Three: It is high time to take business risks. Japanese carriers have had it too easy for too long. Now, their cozy dominance are ending, not least in the face of aging population.

Japan already has about 1.3 subscriptions for every person. Since 2008, when the FT ran that price-war headline, carriers followed a model: boosting sales by making it easier to upgrade to newer, faster phones. It opened opportunities to get consumers to use more data on social media feeds, e-commerce platforms, games and streaming video.

The industry now faces shrinking prospects that only innovation can overcome. The reason NTT Docomo’s stock outperformed the broader Nikkei Stock Average for much of this year is an early lead in high-speed 5G networks, particularly with the 2020 Tokyo Olympics on the way.


That gives Yoshizawa latitude to experiment with lower fees now, knowing any losses can be recouped. This leaves peers at a disadvantage.

By providing the best service, with the most options, NTT Docomo can strengthen its market share with young, data-hungry users. and cash in later.

Opportunities abound, too, as Japan’s reaches a demographic milestone: one-fifth of the population is now 70 or older.

NTT Docomo can build on its 2012 focus on designing phones for the elderly.
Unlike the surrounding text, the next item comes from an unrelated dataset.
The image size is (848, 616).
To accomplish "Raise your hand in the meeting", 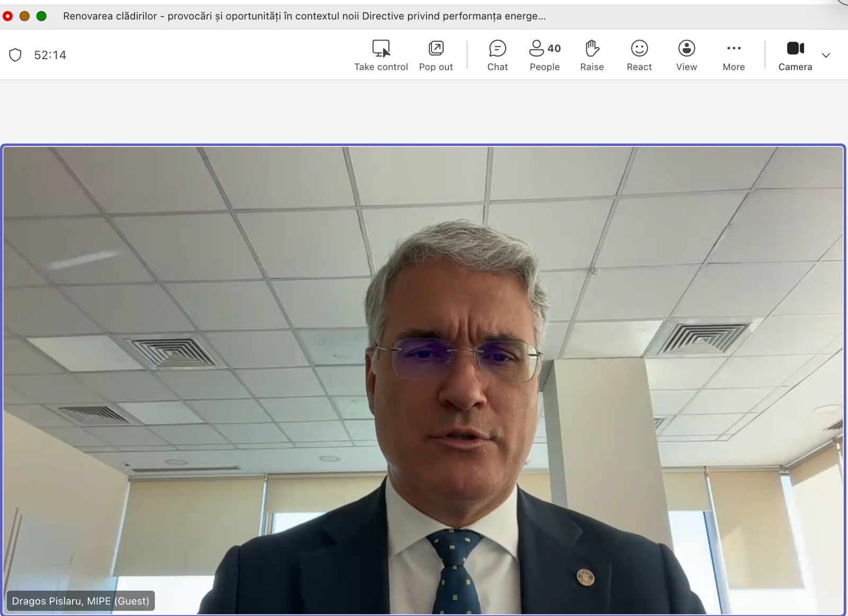I will point(591,55).
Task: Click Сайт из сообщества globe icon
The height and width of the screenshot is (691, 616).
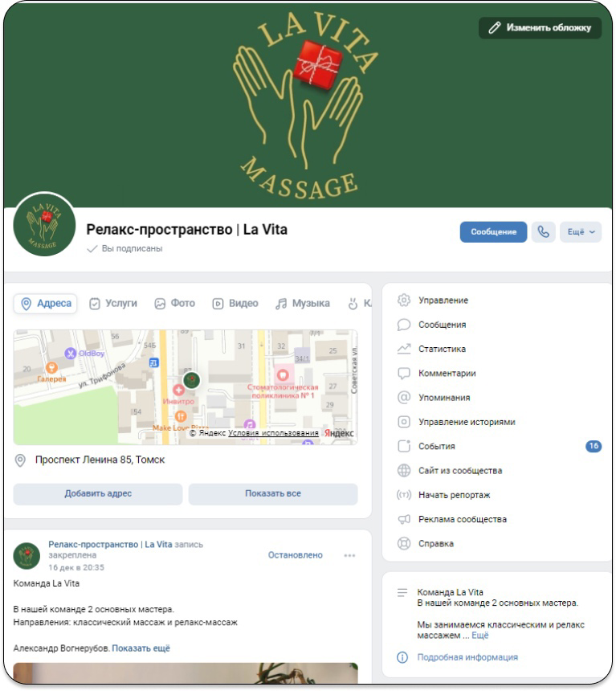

Yoshizawa could increase research-and-development budgets to add services like remote access to appliances, home security and to devise household robots using NTT Docomo-designed operating systems. Why not, too, create applications for users to supervise children or aged relatives remotely?

The next 10 years will be very different from the last 10 for mobile companies. They must invent new pricing systems for networks and handsets. They need new services to bundle into their orbit of users, maximizing profits.

But all is not lost. If Yoshizawa’s move is the sign of a revitalized NTT Docomo– and indeed a nimbler Japan Inc. — the sell-off may yet prove a buying opportunity.


William Pesek is an award-winning Tokyo-based journalist and author of “Japanization: What the World Can Learn from Japan’s Lost Decades.” He was given the 2018 prize for excellence in opinion writing by the Society of Publishers in Asia, for his work for the Nikkei Asian Review.